Several gun rights advocates decided to make their case not based on facts, but on hypothetical crimes, during Wednesday's gun control hearing the Senate. I understand the appeal: I'm an almost-crime fighter myself.
Two weeks ago, in Miami, two friends and I were cruising down an empty street, listening to a $2 CD with a UFO on it, when my friend yelled, "What the f---! Did you see that?!" At a bus stop, a man was dragging a woman by her hair while a handful of people just stood there, watching. We had to stop it. We did a U-turn. We pulled out our phones, ready to call the cops. We put on our menacing faces.
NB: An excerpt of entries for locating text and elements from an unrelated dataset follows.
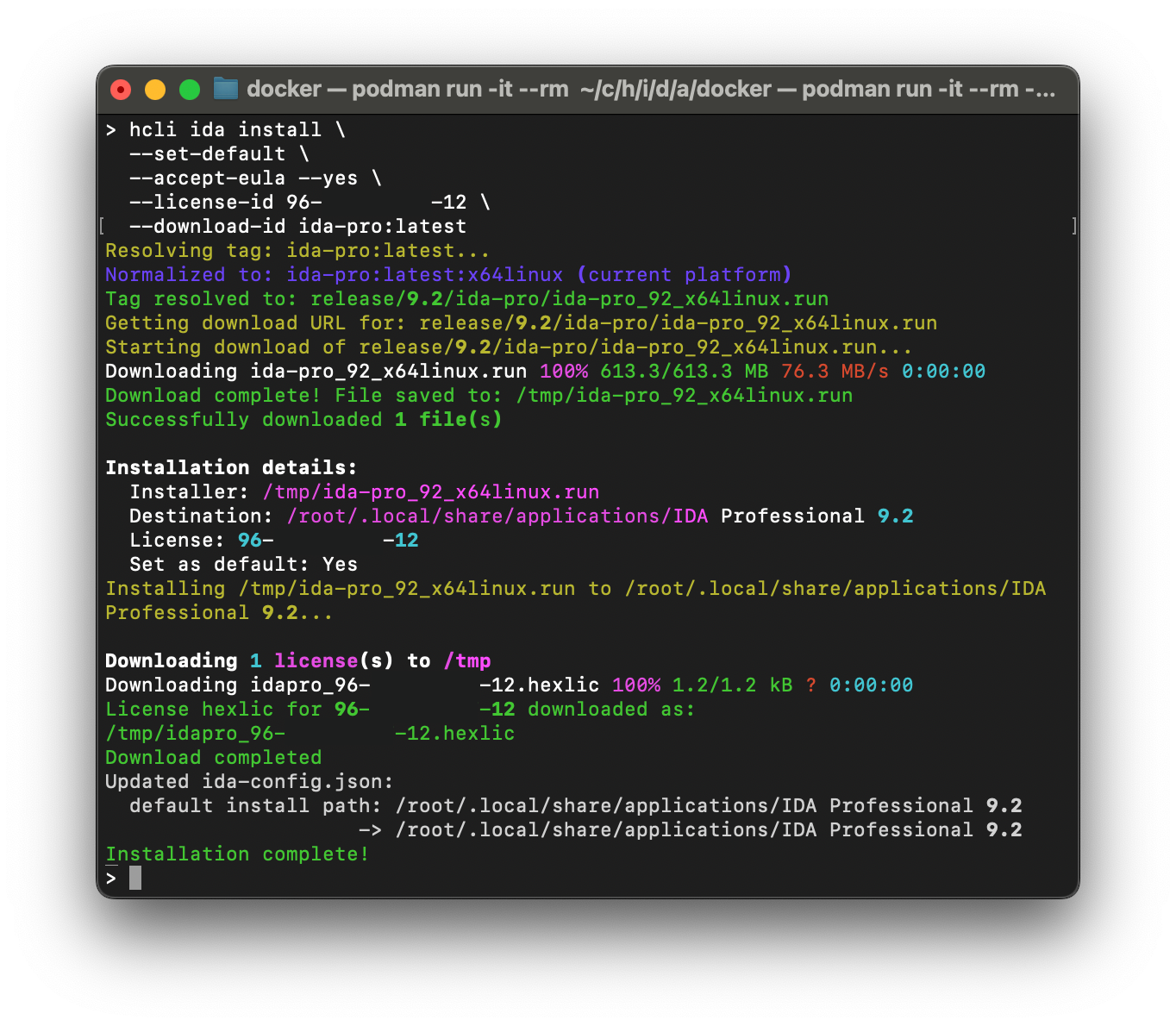The width and height of the screenshot is (1176, 1026).
Task: Minimize the terminal using the yellow button
Action: tap(155, 90)
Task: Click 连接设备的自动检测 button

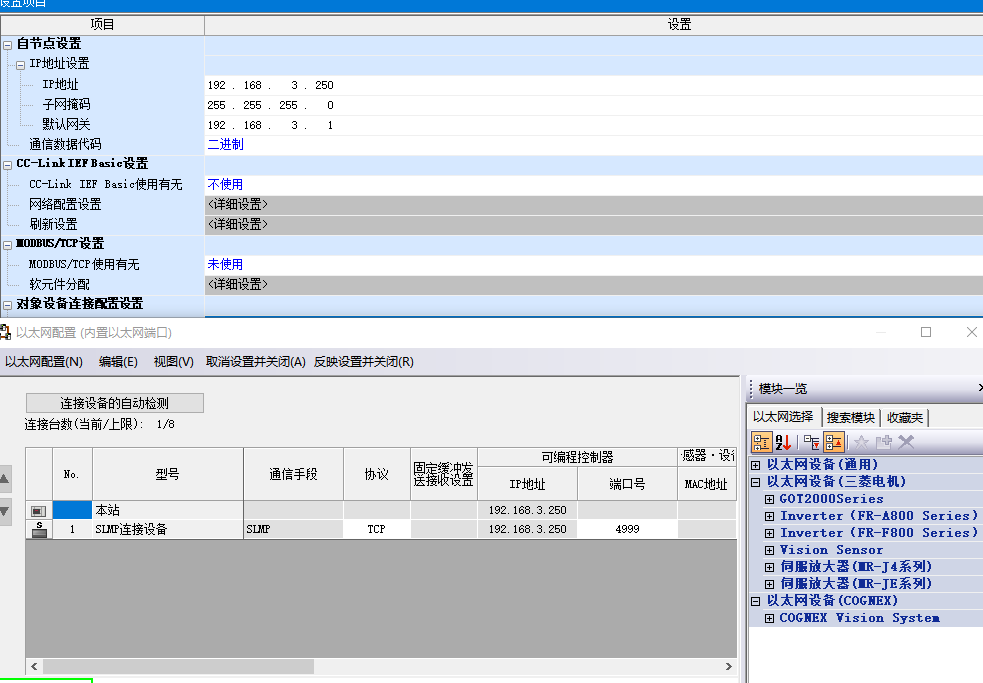Action: (114, 403)
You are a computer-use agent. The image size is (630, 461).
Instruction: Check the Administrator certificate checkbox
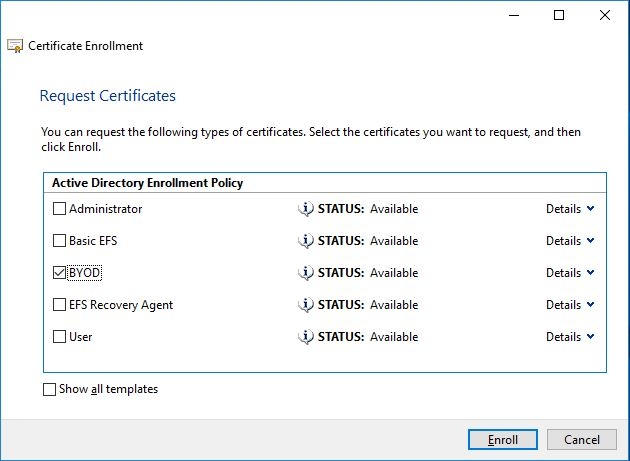pos(59,209)
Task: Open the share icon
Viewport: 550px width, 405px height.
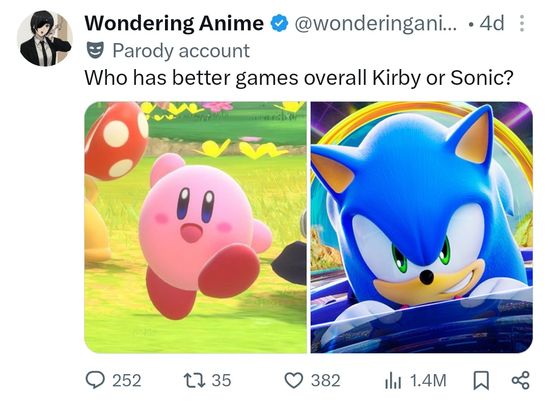Action: (521, 380)
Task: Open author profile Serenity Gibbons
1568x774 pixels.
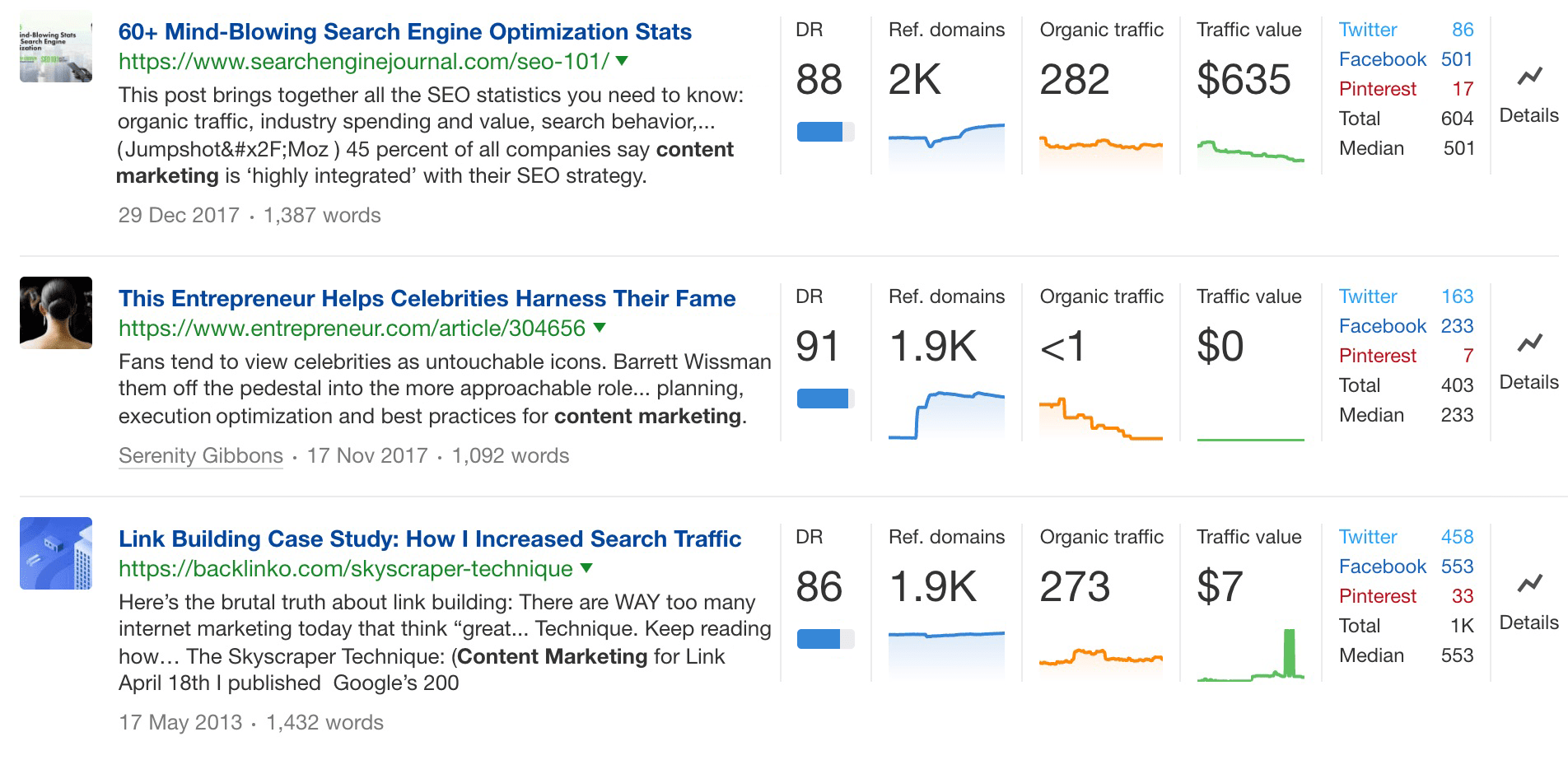Action: coord(199,455)
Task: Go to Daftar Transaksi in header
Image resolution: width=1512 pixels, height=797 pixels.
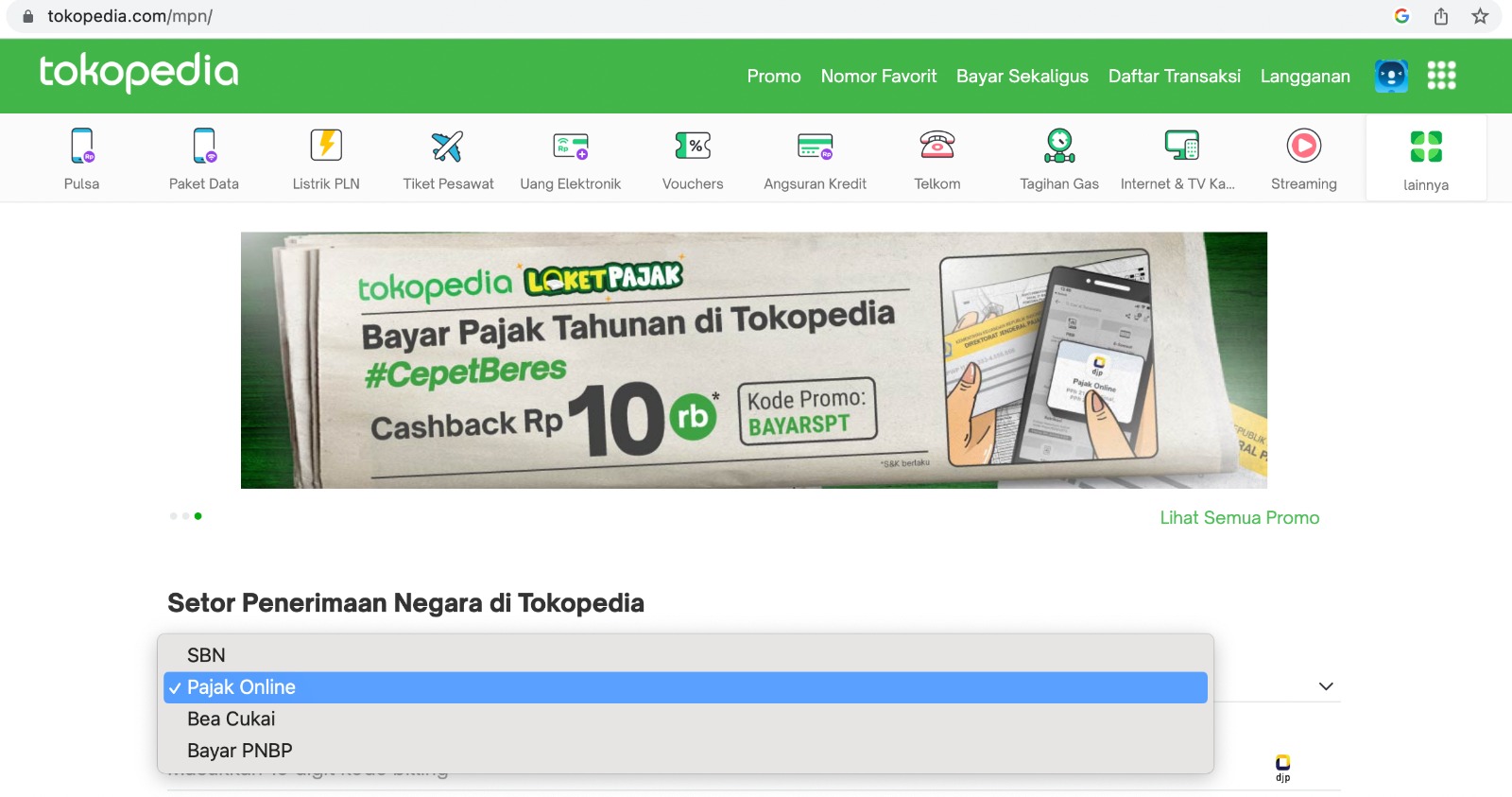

As we slowly cruised by a second time, the hair-dragger, the woman, and the camera crew stared at us. Oh. "It's a film shoot… turn the techno back on." This is the perfect experience of stopping a crime. We got the satisfaction of doing the right thing, by passing some sort of character test when confronted with what we thought was a stranger was in need, but because the crime was not technically real, without the chance of screwing it up by accidentally hurting an innocent person, accidentally helping the bad guy, or getting ourselves killed.
Just like our Miami trio, several political people revealed in Wednesday's gun control hearing that they, too, have been the heroes in imaginary crimes. Fighting hypothetical crimes with guns has an obvious appeal, because when real people use real weapons, they screw up. A lot. In the 1990s, an Emory researcher found that a gun kept in the home was 43 times more likely to injure a member of the household than an intruder. Baltimore County police chief James Johnson testified, "Statistics show that when females are killed, it's more likely, over 50 percent of the time, to be by a spouse or household member. A gun in a home where there is a history of domestic violence, statistics show that there is a 500 percent increase of chance that that person will be victimized by gun violence." Mark Kelly, husband of former Rep. Gabrielle Giffords, testified about a good samaritan who almost shot an innocent person when trying top stop the Tuscon shooting in which Giffords was shot in the head. In July, a New York police officer shot and killed his son at a motel after thinking he was an intruder. In September, a Connecticut teacher shot and killed a masked teen outside a neighbor's home, and discovered it was his son. In October, a retired Chicago cop shot and killed his own son after mistakenly thinking he was a robber.